Une fois mon projet structuré, j’ai voulu lancer une campagne de crowdfunding (financement participatif). Il a fallu attendre 6 mois avant qu’une banque accepte de m’ouvrir un compte bancaire avec mon récépissé en guise de papier d’identité.
Quelles sont les prochaines étapes de votre projet ?
Le Réseau des Exilés en France est en pleine restructuration. Le premier objectif était de donner des informations aux demandeurs d’asile et de leur donner l’opportunité d’être actifs au sein de la société française. Cet objectif me tient particulièrement à cœur. A l’heure actuelle, plus de 1 000 personnes ont été soutenues par le REF.

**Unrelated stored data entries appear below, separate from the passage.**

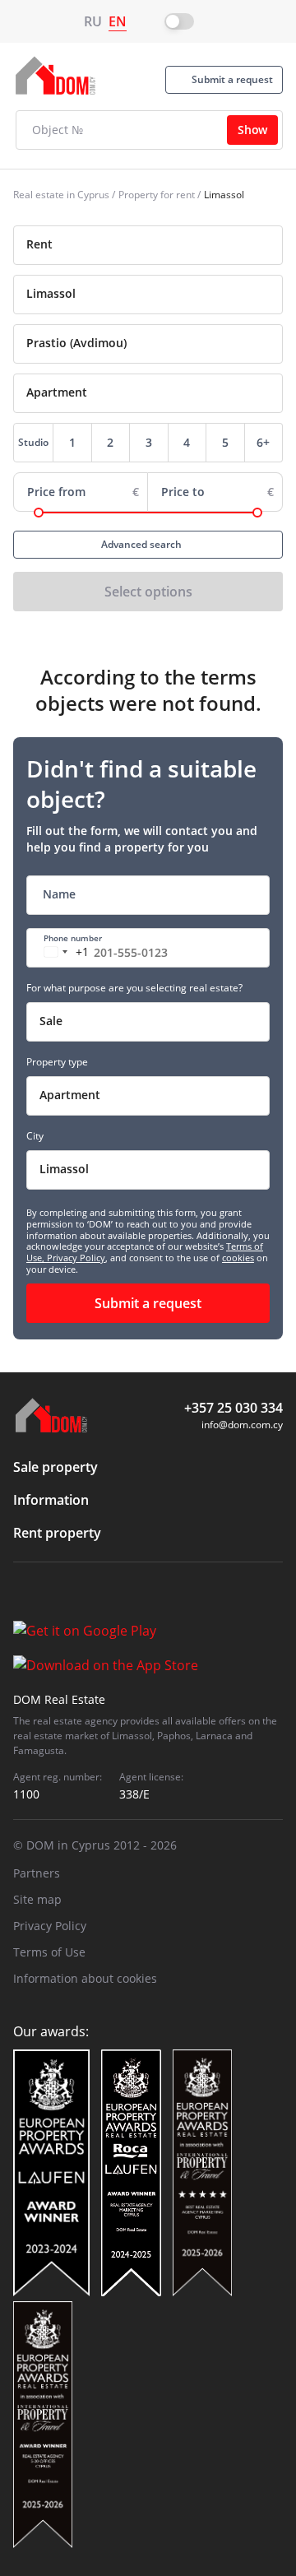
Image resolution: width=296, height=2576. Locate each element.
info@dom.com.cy (242, 1425)
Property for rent (156, 195)
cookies (238, 1257)
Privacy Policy (76, 1257)
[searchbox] (166, 293)
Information (51, 1500)
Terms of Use (49, 1952)
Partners (36, 1873)
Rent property (57, 1533)
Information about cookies (85, 1978)
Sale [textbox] (50, 1020)
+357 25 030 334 (233, 1408)
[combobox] (148, 245)
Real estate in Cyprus (61, 195)
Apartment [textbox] (69, 1094)
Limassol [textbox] (64, 1169)
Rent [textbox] (39, 244)
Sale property (55, 1467)
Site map (37, 1899)
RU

Au cours des prochaines années, notre objectif est de développer un réseau d’associations créées et animées par des réfugiés. Nous en avons déjà recruté une dizaine. Au-delà d’un réseau, l’objectif est mener des actions à destination des primo-arrivants, par des migrants et des réfugiés arrivés avant eux sur le territoire. Avec ces actions, ils deviennent une partie de la solution et peuvent faire entendre leur voix dans les processus et les actions menées autour des migrants et de réfugiés.
Toutes ces initiatives permettent d’améliorer les conditions d’accueil, la confiance et l’employabilité des migrants et des réfugiés au sein de la société française.
A titre personnel, j’ai obtenu le statut de réfugié il y a 1 an. J’espère obtenir la nationalité française d’ici la fin de l’année ou début 2020.
Penses-tu que tu exerceras un jour la médecine en France ?
Je ne suis pas sûr, je ne pense pas…. A mon arrivée à Paris, j’aurais pu obtenir mon diplôme de médecine après 2 ans d’internat. Mais pour cela, je devais obtenir mon statut de réfugié, un processus d’environ 2 ans.
Pendant l’été 2014, j’étais dans l’impossibilité de rentrer en Somalie, j’ai donc passé beaucoup de temps chez moi, sur mon ordinateur. Une chose en entraînant une autre, je suis devenu développeur en octobre de la même année.
Pour être honnête, je suis passionné par deux choses : les langues étrangères, et la technologie. Aujourd’hui, je suis développeur web freelance et je travaille en tant qu’interprète pour le Samu Social. La médecine ne m’intéresse plus.
Merci à Yasin d’avoir répondu à nos questions. A bientôt pour une nouvelle série
d’articles sur des réfugiés entrepreneurs.